So it’s no secret that the Valar are a pantheon in the style of the Pre-Christian Europe, like the Greek and Norse pantheons; head-honcho god has bird/sky themes, and all the big archetypes are filled: war, nature, forge, spring, death/doom, chaos, sea, weaving/history, hunting, dancing, dreams, healing/medicine, stars, and pity, the last one being Nienna and a bit of an outlier who makes a lot of sense filling the role that Mary fills in Catholicism, which makes the whole group align better with Tolkien’s Catholic worldview of compassionate deities, a concept that was NOT prevalent in those pre-Christian gods.

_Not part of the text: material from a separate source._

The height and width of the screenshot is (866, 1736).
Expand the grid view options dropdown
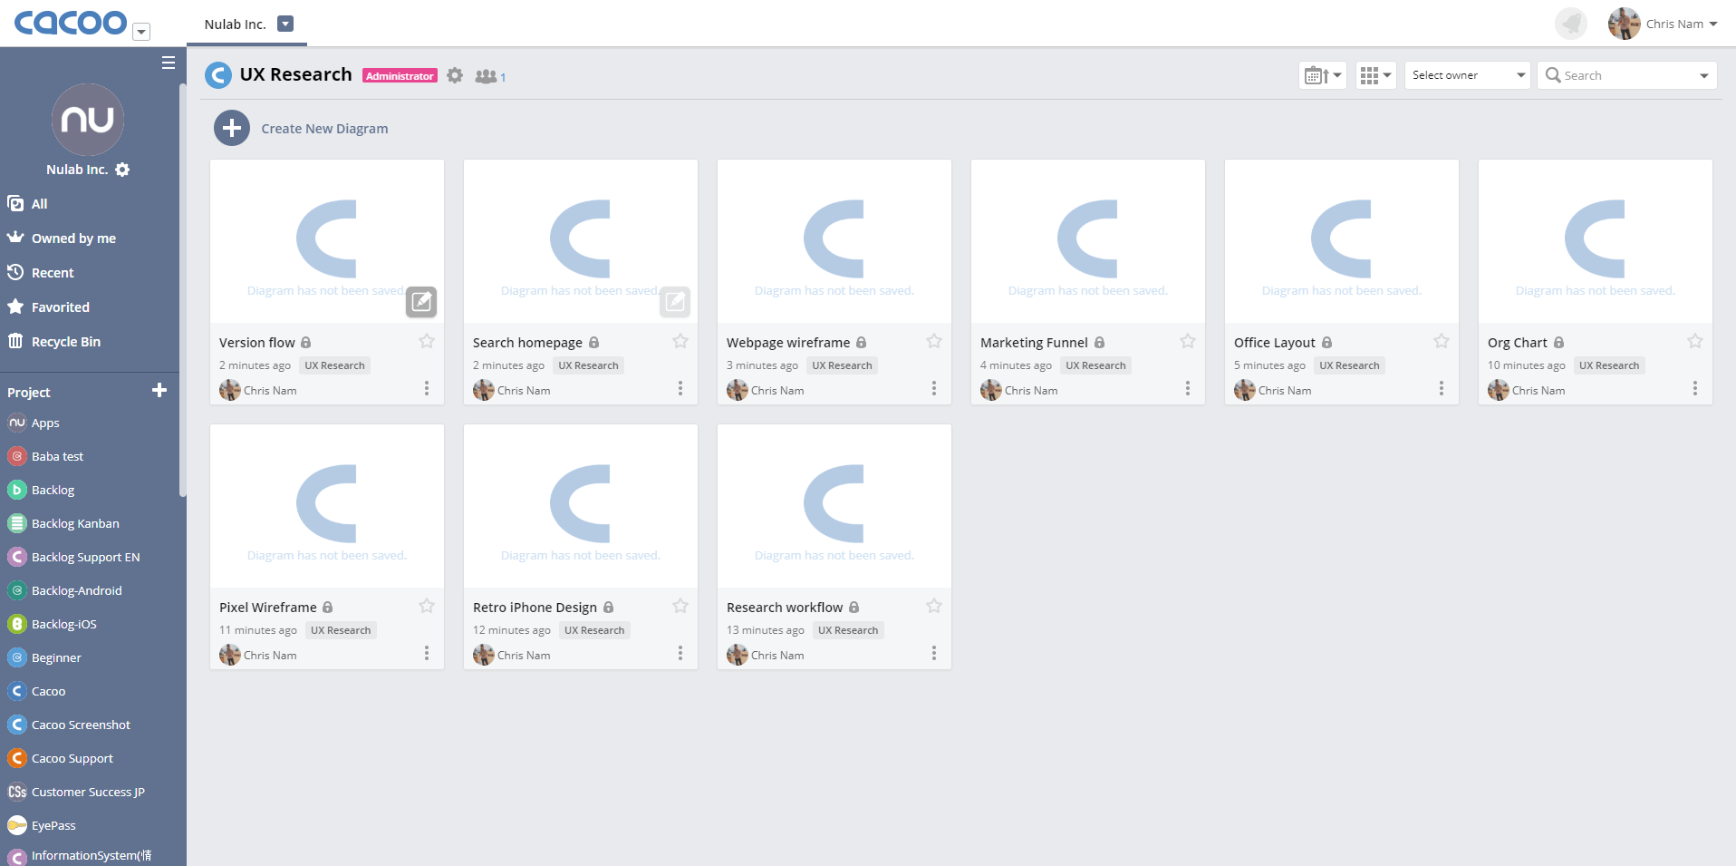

A few main members of the archetypal pantheon are missing, One is a god of music, which makes sense because ALL the Ainur are gods of music due to the nature of the universe. Others are taken up by maiar, such as Arien and Tillion being the sun and the moon, Tillion being a Maia of Orome the hunter, which draws Artemis connections, and Arien being a Maia of Vana the ever young. Eonwe is the messenger and
Melian’s role is never expressly defined unlike Arien and Tillion and others. She’s associated with both spring and healing through Vana and Este, and her contribution to the song pre-children seems to be songbirds-more specifically teaching the nightingales to sing songs, since birds should fall under Manwe or Yavanna’s purview (she is said to be akin to Yavanna, but that’s vague and not fleshed out).
But she’s also seen as one of the more powerful Maia, and I don’t see that justified by being the Maia of songbirds. Again, music is ALL of the Ainur’s thing, and what do songbirds have to do with healing, the main power her descendants inherit?
Well, what do songbirds have to do with spring? What is the point of their songs?
It’s attracting a mate. Birds in spring is euphemistically associated with love and sex.
Melian is the only Maia we know of to marry one of the children, and this pantheon is MISSING a goddess of love and marriage and motherhood. Her daughter then goes on to have THE romance of legend, and while Luthien is acting out of love for Beren she is basically unstoppable.
We never see Luthien use her power any other way, outside of her love story, and the idea that she would NOT be as powerful when her songs were not in service of saving her love is actually pretty compelling to me. And also solves the problem of “Why did Luthien, who can put a spell on MORGOTH, let Celegorm and Curufin keep her hostage for a bit.”
The idea of Melian being the Maia of Love and Motherhood also makes sense in context of her abandoning Doriath. If her power comes from love of her husband and daughter, then the girdle was doomed once Thingol died whether she stuck around or not, so her leaving is more forgivable.
Love being such a huge theme in Tolkien’s work, it makes sense why Melian and her descendants are SO powerful. And why they are canonically the most beautiful creatures to walk the earth, as beauty and love are usually intertwined in these figures of mythology.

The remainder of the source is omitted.